Crypto Market Analytics February 3rd | Dex-Trade

Crypto Market Analytics February 3rd | Dex-Trade

BTC’s “Slow Rally”, ETH “the Day Before” $1,700 and Breakthrough DOT: Results of the Trading Week and Expert Forecasts

The outgoing week seems to have dampened the Bitcoin bulls’ fervor, as it is already very hard for them to create the buying pressure needed to rise and secure the flagship above $24,000. Therefore, Bitcoin corrects profits below this zone and quite successfully holds support at $23,250 to try to rise again in the near future. But crypto-silver is moving much more impressively, trading near the decisive resistance in the range of $1,630 – $1,650. The intention of the ETH bulls is to overcome the 1,700 position and consolidate above this mark for further movement. And this is reflected in the market cap of the coin, which recently topped $200 billion again. It is noteworthy that the passivity of BTC bulls and trading in a narrowing price range seems to have significantly affected the altcoin market. Many coins are now at critical levels. In fact, bullish breakout opportunities are constantly “flickering” at the moment, which could trigger new short-term rallies for a number of assets. Experts believe that as soon as the daily close is fixed above the trend line, a significant increase in the altcoin market may begin, which will likely lead to an increase in coin capitalization by 7-17%. But for now, it is important to take into account the key movements of the main "players," so we will talk about them below.

 

BTC’s Technical Correction and Strong Support at $23,300

During the week, Bitcoin made an attempt to break above the $24,000 resistance zone and even jumped above the $24,250 level, forming a local but very significant maximum at $24,282, after which there was a movement below the 50% Fibonacci retracement level of the upward wave from the swing low at $22 752 to the maximum for $24,282. However, the bulls appear to be active above the $23,250 support zone.
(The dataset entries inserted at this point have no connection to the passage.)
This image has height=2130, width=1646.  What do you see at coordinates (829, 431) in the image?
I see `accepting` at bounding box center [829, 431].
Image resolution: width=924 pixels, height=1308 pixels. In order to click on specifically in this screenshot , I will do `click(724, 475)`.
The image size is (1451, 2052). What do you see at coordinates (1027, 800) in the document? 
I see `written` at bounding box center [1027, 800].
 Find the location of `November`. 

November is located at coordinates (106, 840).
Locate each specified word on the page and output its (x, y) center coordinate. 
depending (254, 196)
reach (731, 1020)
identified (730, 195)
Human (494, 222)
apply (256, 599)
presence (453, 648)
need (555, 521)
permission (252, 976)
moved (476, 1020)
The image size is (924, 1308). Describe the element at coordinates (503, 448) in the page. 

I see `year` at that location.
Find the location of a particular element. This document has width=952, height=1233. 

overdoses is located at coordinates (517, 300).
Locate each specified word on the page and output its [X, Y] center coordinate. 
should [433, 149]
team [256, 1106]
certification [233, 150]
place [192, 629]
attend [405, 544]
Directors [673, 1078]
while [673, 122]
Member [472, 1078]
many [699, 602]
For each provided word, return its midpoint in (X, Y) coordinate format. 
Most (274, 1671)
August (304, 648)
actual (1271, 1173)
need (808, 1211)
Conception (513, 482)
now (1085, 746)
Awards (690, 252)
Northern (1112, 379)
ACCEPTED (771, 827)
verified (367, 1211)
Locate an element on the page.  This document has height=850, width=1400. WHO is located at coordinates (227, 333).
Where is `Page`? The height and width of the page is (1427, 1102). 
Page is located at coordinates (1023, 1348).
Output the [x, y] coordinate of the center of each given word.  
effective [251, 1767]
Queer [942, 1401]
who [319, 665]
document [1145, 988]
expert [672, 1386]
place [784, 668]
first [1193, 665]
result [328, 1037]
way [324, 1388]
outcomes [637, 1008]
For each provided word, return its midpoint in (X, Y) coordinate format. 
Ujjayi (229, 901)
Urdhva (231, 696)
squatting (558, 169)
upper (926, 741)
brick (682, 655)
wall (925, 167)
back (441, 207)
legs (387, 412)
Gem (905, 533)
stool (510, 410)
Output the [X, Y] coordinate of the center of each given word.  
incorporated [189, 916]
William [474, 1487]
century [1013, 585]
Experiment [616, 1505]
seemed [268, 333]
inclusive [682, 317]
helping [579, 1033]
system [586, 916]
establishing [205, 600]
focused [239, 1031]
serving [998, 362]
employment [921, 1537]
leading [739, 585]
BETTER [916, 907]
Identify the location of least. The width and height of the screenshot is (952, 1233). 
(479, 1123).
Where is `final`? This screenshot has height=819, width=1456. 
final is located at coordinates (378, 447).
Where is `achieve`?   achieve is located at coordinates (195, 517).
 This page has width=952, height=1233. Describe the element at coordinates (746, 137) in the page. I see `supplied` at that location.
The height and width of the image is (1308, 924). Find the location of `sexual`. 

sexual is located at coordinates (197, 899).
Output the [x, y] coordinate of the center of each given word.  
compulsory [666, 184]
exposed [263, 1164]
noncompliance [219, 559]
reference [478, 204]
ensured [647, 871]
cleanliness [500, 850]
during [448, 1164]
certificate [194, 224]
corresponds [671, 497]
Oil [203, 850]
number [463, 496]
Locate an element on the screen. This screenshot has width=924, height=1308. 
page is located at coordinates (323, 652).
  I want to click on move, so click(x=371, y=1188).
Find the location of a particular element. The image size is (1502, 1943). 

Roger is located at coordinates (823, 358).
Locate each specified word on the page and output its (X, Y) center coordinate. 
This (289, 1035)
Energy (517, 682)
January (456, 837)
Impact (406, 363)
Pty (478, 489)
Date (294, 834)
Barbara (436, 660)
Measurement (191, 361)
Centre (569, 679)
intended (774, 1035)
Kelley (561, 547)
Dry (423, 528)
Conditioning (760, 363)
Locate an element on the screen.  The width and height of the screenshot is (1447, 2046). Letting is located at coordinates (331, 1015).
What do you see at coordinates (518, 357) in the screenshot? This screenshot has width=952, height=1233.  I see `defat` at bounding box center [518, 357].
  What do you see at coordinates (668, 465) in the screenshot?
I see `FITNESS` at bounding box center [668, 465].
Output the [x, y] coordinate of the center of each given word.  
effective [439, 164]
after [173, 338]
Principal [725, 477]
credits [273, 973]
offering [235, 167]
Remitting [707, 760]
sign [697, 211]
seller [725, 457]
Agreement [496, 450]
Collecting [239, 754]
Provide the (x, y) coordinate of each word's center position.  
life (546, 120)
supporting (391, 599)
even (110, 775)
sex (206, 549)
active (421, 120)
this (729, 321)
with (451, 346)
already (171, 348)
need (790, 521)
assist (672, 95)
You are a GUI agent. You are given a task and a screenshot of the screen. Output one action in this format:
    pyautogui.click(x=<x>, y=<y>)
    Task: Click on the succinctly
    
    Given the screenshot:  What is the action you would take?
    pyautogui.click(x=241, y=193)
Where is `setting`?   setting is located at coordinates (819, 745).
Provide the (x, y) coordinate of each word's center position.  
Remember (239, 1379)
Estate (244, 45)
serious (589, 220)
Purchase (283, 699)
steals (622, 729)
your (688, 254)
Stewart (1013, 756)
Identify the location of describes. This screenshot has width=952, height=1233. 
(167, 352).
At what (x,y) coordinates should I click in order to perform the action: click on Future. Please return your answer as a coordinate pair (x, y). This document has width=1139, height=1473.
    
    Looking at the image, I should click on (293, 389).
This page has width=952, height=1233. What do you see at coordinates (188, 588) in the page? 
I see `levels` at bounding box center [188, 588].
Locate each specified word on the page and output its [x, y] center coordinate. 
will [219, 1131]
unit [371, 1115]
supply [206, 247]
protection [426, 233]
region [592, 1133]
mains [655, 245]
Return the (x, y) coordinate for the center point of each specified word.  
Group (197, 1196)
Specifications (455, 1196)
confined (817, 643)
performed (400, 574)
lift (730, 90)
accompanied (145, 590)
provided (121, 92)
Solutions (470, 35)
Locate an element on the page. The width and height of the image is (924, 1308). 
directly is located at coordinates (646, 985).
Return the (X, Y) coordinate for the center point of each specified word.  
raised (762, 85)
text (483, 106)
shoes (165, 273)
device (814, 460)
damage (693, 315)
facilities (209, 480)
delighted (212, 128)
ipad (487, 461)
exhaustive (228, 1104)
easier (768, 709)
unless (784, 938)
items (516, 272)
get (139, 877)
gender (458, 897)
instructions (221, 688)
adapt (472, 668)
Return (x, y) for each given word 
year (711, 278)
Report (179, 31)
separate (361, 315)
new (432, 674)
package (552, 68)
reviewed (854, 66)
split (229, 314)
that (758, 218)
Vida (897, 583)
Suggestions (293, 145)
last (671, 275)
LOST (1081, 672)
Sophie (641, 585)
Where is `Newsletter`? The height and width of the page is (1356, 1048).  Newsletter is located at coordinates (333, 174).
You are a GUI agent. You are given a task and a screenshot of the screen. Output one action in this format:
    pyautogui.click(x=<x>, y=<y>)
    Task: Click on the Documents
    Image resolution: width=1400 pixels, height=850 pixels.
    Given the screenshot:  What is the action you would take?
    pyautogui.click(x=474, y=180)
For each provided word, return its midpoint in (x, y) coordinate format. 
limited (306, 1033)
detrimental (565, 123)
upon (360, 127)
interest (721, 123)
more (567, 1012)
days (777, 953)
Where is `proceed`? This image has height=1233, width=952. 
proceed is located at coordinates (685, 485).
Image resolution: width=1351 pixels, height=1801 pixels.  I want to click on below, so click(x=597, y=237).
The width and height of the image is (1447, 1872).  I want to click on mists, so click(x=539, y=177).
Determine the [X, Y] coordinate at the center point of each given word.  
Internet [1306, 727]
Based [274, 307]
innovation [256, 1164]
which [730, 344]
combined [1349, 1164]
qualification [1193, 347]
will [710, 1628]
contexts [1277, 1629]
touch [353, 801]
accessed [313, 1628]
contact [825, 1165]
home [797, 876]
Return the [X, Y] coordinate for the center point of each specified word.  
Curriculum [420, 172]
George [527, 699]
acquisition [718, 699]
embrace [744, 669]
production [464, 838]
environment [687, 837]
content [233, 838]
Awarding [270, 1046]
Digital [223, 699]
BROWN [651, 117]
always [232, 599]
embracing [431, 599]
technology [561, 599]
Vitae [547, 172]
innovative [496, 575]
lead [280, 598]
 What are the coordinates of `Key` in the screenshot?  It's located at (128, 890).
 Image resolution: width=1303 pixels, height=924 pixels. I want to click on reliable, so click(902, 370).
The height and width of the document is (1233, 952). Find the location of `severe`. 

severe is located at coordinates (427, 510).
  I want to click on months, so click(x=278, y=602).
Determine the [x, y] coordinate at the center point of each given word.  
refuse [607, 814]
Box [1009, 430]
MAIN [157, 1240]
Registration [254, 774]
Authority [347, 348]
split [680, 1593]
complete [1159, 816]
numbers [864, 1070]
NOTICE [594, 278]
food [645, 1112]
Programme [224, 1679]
BTC is still trading above it and the 100 hourly simple moving average. On the hourly chart of the BTC/USD pair, a major bullish trend line is also forming near the 61.8% Fibonacci retracement level with support near $23,300.

Now the immediate resistance is near the $23,950 level, and the next serious resistance is within the $24,250 zone. A clear move above $24,250 can trigger an active growth of the coin to the $25,000 level and above. However, the MACD is gaining momentum in the bearish zone, and the RSI is now below 50, so if BTC fails to overcome the resistance around $23,950, the price may continue to move south. In this case, the main support will be the $23,250 level or the 100-hour simple moving average. A break below could push the price towards the $22,650 level.

 

Where Is ETH Headed?

Crypto Silver is still actively traded and has enough support for further gains above the $1,650 level. During the week, ETH even broke the $1,680 mark and rose above $1,700, making a high at $1,714 before a downward correction occurred. However, even if ETH on the current “fuel” breaks the $1,800 mark, it most likely will not have the strength to stay above this mark, so a rather sharp drop in price to the $1,100 level may occur. However, analysts believe that this may be the optimal time to invest in an asset.

On the weekly chart, candles are forming in the upper Bollinger Bands, but ETH has made a higher high, which suggests bullishness after four green candles. However, what is interesting is that the last two weekly candles are very “indecisive,” which is an indicator of bearish pressure. Market analysts suggest that a massive correction may occur in the next two months, so the accumulation of ETH can only be justified in the long term. If the coin makes a higher high again, this could be a long-term bullish indicator.

 

DOT Breakout Above $6.80 Could Trigger New Rally

Having formed a base above the $6.00 zone at the end of January, DOT bulls are gradually preparing for a new breakout. The asset has overcome the levels of $6.05 and $6.10 and is actively storming the $6.80 zone above the 100-day simple moving average. Additionally, the 4-hours DOT/USD broke above the key bearish trendline with resistance near $6.20 yesterday. A high is formed around $6.90 and after profits are consolidated, DOT breaks through massive resistance again around $6.80. The main resistance is located near the levels of $6.95 and $7.00.

A successful break above $6.80 and a close of the trading week above $7.00 could trigger a strong rally. In this case, the price may rise to $7.60 or $7.80 next week. Otherwise, the price of the coin may turn south to the first key supports at $6.45 and $6.48. However, at the moment, on the 4-hour chart, the MACD is gaining momentum in the bullish zone, and the RSI is well above 50. Therefore, the coin has every chance to continue rising after the weekend.